____ Data shown
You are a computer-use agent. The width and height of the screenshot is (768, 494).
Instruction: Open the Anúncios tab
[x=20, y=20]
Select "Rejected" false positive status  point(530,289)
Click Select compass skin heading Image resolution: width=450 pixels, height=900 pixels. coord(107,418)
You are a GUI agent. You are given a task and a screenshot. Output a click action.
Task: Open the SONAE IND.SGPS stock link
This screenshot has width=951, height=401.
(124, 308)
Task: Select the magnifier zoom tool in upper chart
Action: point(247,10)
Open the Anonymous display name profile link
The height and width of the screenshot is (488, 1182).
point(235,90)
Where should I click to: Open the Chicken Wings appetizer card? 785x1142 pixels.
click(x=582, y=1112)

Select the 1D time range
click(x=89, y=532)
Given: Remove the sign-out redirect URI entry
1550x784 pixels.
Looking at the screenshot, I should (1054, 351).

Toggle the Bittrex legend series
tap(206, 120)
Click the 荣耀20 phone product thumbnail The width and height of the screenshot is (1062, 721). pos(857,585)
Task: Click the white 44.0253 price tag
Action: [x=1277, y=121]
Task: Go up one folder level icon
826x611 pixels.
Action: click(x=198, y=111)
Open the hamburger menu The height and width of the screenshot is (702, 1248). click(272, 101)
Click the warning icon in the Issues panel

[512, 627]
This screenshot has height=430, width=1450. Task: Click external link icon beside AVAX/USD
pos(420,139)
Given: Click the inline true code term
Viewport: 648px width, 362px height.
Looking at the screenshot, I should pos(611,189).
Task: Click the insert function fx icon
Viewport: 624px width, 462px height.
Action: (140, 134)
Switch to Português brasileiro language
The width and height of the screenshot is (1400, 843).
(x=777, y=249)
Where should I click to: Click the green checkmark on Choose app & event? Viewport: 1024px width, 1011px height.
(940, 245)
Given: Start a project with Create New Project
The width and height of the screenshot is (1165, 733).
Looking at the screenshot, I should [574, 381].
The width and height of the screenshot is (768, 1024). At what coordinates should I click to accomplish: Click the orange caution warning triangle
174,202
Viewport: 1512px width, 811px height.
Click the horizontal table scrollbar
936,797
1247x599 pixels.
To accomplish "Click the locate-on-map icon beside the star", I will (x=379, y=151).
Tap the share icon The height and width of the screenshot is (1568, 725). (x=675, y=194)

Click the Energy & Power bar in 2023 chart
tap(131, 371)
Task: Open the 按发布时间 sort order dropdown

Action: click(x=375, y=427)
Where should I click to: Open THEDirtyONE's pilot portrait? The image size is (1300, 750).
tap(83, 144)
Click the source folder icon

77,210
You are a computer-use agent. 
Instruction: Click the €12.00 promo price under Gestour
________
» About this exercise:
Return only the stretch of the material above from the line holding "Given: Click the inline true code term" through the line holding "1247x599 pixels.", copied exactly.

» Solution to this exercise:
Given: Click the inline true code term
Viewport: 648px width, 362px height.
Looking at the screenshot, I should pos(611,189).
Task: Click the insert function fx icon
Viewport: 624px width, 462px height.
Action: (140, 134)
Switch to Português brasileiro language
The width and height of the screenshot is (1400, 843).
(x=777, y=249)
Where should I click to: Click the green checkmark on Choose app & event? Viewport: 1024px width, 1011px height.
(940, 245)
Given: Start a project with Create New Project
The width and height of the screenshot is (1165, 733).
Looking at the screenshot, I should [574, 381].
The width and height of the screenshot is (768, 1024). At what coordinates should I click to accomplish: Click the orange caution warning triangle
174,202
Viewport: 1512px width, 811px height.
Click the horizontal table scrollbar
936,797
1247x599 pixels.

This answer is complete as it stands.